The Great Leveling

I'm working on a timeline where political ideologies from OTL exist but under different names. In particular in TTL the OTL political idea of socialism/communism will become known by the 18th century term Levelling/Levellism. I know that during the 18th century the term levelling was used to describe what we now know as socialism or communism.
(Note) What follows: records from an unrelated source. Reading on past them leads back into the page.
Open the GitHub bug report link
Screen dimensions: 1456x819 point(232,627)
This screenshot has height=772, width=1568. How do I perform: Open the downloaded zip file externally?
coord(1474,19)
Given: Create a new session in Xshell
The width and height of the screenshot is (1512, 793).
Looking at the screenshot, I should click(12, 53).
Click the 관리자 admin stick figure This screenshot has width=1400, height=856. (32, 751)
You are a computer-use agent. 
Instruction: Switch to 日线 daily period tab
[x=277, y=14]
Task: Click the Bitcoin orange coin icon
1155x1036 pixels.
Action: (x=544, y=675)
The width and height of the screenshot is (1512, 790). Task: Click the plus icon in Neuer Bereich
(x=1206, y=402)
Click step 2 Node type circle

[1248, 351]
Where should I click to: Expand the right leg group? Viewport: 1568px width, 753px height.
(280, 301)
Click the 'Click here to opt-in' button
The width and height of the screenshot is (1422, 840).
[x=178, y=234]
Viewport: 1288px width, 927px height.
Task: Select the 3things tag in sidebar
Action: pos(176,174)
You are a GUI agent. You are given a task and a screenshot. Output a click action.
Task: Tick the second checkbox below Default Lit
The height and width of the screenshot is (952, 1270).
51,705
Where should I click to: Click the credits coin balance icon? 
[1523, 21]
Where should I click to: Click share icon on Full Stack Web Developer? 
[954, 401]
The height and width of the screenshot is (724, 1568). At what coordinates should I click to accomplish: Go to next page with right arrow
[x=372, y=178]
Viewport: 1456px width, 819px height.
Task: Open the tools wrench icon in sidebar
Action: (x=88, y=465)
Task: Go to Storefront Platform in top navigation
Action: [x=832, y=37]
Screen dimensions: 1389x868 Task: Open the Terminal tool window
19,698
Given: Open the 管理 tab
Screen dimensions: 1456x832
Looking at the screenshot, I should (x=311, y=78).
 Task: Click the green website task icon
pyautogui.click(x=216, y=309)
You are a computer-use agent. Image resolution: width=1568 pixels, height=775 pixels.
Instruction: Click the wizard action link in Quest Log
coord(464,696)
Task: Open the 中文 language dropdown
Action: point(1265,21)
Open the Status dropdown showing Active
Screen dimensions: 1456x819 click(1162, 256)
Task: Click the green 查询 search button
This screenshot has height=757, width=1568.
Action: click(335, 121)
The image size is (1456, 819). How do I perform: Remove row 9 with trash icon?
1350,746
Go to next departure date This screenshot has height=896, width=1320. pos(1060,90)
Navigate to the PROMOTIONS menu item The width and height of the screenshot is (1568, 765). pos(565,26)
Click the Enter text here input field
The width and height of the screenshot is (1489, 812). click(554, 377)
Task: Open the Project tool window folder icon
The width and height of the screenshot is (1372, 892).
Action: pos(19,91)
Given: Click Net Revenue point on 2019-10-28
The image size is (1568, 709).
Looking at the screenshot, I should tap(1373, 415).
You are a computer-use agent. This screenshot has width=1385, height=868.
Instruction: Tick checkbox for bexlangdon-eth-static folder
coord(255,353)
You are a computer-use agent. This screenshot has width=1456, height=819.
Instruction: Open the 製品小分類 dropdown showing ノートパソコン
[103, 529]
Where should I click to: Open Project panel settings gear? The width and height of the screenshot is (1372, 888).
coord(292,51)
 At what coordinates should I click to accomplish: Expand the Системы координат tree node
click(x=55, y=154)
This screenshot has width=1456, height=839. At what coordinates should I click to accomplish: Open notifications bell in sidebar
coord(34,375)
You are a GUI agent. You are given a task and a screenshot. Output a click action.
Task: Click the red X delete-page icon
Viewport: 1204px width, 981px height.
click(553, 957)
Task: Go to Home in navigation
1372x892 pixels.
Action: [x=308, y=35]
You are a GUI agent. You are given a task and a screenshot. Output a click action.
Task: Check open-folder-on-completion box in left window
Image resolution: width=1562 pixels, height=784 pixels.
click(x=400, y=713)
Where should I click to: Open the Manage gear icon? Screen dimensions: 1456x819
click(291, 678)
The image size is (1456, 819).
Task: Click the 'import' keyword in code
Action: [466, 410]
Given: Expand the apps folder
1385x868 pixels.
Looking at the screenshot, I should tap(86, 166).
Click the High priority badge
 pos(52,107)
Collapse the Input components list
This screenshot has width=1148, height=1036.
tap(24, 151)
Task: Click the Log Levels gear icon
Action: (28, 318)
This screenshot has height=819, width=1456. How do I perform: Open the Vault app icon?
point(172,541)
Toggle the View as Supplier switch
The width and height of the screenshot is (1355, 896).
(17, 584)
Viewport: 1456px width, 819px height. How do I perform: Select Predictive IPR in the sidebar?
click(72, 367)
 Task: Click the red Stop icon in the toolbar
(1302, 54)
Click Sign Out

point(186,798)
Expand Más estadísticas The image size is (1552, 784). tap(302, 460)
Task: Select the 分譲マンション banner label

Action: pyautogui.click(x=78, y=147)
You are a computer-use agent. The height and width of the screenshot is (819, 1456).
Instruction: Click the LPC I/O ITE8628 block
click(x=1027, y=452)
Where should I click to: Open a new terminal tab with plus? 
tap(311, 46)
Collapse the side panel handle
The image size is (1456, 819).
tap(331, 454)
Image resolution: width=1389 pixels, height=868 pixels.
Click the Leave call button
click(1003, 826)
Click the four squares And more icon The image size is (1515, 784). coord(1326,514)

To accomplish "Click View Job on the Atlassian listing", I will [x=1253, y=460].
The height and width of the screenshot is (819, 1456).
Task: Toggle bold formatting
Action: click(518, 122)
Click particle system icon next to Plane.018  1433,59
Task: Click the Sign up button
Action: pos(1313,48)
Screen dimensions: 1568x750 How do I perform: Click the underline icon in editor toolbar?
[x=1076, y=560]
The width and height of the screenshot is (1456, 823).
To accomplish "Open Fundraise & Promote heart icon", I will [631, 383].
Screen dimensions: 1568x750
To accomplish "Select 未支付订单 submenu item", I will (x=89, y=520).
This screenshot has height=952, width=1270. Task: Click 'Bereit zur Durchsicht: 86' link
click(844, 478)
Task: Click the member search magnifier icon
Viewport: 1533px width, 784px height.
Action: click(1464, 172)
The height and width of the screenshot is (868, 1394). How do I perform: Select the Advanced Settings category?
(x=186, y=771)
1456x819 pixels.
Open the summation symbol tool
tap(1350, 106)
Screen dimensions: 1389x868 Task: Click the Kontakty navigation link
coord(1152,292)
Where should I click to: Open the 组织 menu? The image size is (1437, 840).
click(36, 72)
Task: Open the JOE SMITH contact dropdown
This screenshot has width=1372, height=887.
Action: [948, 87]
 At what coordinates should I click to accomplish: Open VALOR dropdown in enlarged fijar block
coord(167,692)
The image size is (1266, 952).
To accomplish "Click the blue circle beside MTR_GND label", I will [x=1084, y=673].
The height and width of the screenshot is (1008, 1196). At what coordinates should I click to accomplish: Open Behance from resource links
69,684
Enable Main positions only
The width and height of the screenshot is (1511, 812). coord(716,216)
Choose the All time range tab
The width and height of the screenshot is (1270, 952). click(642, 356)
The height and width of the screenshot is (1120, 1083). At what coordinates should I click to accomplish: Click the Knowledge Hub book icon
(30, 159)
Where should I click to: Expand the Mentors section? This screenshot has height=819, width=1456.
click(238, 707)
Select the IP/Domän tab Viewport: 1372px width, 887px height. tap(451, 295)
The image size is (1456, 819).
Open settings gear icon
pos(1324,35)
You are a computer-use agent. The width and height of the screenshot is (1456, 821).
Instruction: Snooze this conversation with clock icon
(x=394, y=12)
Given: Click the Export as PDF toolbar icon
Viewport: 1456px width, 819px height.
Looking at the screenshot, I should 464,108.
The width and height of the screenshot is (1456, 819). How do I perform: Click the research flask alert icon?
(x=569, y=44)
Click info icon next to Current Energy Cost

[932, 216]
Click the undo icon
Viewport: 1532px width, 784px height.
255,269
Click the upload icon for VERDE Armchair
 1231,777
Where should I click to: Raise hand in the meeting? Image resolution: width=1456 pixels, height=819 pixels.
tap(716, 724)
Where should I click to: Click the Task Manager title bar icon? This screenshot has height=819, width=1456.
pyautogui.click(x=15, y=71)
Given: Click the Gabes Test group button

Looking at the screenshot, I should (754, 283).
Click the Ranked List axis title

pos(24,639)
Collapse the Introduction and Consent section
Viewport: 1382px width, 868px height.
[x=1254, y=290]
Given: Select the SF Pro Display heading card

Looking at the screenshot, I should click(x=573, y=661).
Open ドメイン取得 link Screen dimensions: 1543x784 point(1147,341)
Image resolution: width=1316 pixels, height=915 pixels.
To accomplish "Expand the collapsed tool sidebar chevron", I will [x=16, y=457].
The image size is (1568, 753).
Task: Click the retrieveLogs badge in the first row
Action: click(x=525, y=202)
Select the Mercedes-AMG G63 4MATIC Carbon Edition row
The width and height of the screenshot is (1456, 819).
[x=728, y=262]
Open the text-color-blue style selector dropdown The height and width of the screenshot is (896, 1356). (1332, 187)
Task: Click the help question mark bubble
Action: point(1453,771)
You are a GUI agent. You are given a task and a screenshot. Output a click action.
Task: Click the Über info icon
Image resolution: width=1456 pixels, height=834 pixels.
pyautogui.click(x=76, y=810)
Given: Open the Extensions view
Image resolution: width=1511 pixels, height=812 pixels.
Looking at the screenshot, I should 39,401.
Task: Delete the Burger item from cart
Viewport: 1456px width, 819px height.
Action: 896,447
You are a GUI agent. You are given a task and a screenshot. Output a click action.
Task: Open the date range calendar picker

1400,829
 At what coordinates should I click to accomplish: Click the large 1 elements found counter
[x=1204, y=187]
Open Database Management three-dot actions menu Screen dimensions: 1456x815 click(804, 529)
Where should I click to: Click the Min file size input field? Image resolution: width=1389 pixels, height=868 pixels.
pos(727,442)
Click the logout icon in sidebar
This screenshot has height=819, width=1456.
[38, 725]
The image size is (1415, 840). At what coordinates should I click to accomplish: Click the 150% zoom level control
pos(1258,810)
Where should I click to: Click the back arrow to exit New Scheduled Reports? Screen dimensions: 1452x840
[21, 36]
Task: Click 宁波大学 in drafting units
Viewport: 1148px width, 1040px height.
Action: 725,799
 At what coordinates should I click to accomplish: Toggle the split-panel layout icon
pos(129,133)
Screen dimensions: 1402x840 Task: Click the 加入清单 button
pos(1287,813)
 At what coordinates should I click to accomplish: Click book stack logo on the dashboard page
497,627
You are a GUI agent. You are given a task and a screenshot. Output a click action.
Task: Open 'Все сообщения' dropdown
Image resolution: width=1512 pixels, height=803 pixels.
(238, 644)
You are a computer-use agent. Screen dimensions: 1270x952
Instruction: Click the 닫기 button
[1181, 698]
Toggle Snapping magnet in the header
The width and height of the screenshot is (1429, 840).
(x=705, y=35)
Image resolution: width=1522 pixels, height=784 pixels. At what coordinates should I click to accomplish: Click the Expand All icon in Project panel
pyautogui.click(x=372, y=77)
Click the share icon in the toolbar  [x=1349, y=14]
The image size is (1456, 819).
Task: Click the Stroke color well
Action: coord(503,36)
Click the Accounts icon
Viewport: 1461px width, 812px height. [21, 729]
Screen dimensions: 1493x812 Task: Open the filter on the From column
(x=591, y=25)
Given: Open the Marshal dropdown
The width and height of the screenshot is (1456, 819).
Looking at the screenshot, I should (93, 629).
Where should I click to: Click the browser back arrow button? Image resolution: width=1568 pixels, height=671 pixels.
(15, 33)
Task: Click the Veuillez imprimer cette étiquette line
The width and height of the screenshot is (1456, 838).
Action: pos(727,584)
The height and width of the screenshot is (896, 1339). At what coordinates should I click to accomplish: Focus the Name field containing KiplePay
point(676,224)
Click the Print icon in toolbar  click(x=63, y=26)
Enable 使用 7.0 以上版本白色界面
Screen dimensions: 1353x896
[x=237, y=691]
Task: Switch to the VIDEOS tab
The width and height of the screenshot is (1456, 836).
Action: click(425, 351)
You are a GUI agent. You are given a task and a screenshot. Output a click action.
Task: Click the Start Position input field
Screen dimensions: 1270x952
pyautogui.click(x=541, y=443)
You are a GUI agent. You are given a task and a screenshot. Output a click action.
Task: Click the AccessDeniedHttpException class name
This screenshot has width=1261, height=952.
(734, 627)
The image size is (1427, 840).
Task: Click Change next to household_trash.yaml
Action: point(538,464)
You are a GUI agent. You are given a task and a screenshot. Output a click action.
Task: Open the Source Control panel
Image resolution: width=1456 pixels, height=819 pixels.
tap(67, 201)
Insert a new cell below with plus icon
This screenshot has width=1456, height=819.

Anyway, I was hoping if anyone could point me to some 18th century documents that used the term "Leveling", or any other 18th century manuscripts that propose or describe what we today would know as socialism.
 
I'm certainly most familiar with "Levellers" as a phenomenon of the English Civil Wars referring, like everything, to a broad movement but basically the ancestors of the British radical tradition: bound up with non-conforming Protestantism; fond of the Little Man; in favour of equality but not against property, quite the reverse; strong in Birmingham. They're quite often confused with various small and not-very-influential groups in the countryside who declared property unGodly and attacked the enclosures, and that sort of thing had been happening since early in the century, though the theological and actual chaos of the wars certainly saw a lot of it. It belongs to pre-industrial life and has more to do with the rich traditions of peasant revolt (God! The true king! No fat friars! No barons!) than modern socialism.

But I don't know whether the word had currency in a different sense in the 18th century.